Comment: Risk and reward in automation


Comment: Risk and reward in automation

Microscope contributor

As enterprise application software is used more and more to automate complex business processes, organisations expose themselves to risks introduced by having mission-critical operations reliant upon IT and, more significantly, the people who operate these systems.

In addition, without the manual checks and balances used to record and audit business transactions, auditors and compliance officers are demanding that IT be capable of accounting for all its activities.

Mergers, acquisitions, company restructuring and new IT applications are among the many drivers that have meant end-to-end process chains within organisations have become more complex. As they traverse multiple business and IT application silos, it is often unclear how processes are linked together.

Business process management and advanced application integration technologies mean it is possible to automate the exchange of information between systems. Process flows can be mapped with conditional dependencies embedded to ensure multiple paths are supported and all eventualities can be catered for. External business events can automatically instigate internal IT processes. In addition to status checking the outcome of steps in a process, information extracted from output report content checked against field values in database tables can help shape more intelligent decision-making.

Controllers need a clear view of how core business processes are performing. A business critical process taking an unduly long time to run, or failing to complete, can place a company at risk.

The compliance initiatives introduced with Basel II and Sarbanes-Oxley were distant memories during the recent collapse of the global financial services industry. Greater transparency and more rigorous controls are needed to satisfy the diligence of external stakeholders, such as national governments.

Organisations are learning that by taking people out of processes, they are required to account for actions the systems take on their behalf.
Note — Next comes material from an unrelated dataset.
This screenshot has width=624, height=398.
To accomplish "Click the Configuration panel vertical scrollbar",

Where software is used to control corresponding processes, enterprises must be aware that auditing will be required for all IT activities.
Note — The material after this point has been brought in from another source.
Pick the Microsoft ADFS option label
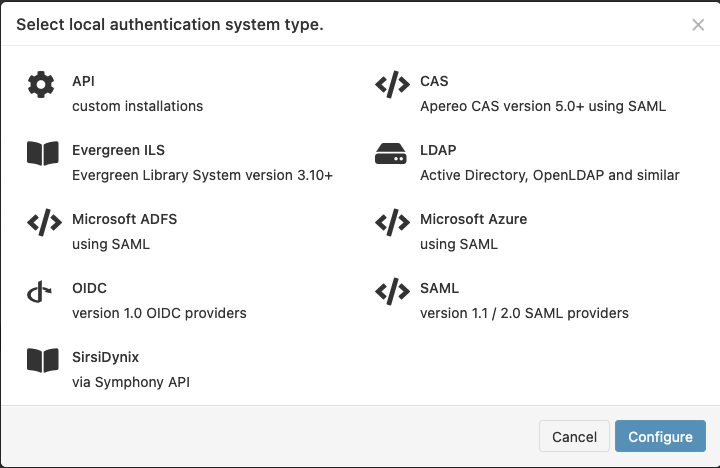This screenshot has width=720, height=468. coord(124,219)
Also, retrospectively manipulating and reporting on IT actions will not be sufficient if auditor certification of business operations is required. IT departments must establish and maintain an ongoing record of all business activities. Precise details of who did what where and when need to be captured, so that auditors can independently analyse and report on business operations.

The bottom line
Automating and streamlining business processes can provide direct financial gain. Reducing the time it takes to get new orders into a company’s financial systems and generate customer invoices will improve cashflow. More efficient tracking of actual project performance against forecast data will help ensure projects complete on time and within budget.

As well as satisfying regulatory compliance and governance directives, auditing processes provides IT operations with a tool to analyse and optimise workload. Historic audit files automatically archived to long-term storage can be retrieved and processed alongside performance data for trend analysis and capacity planning. IT management becomes better informed and can respond more strategically when advising on how technology can support business growth.

IT process automation technology should be a key component of an organisation’s compliance and risk management strategy. Automation ensures best practice execution of critical processes, increasing reliability and reducing exposure to business risk. It can also help reduce overheads by ensuring timely processing of business requests. Optimised processes make better use of business services as well as hardware. Acquisition of additional computing resources can be avoided, or at least deferred. Companies can get more from their resources through more efficient workload balancing and removing inherent latency.

Surveys show that up to 80% of the annual IT budget for many organisations is spent maintaining systems. Automation can help alleviate operating costs and support enterprises in getting a better yield from investments. At the same time, automating the processes that support business operations enables enterprises to mitigate IT risk and become fully accountable for their actions.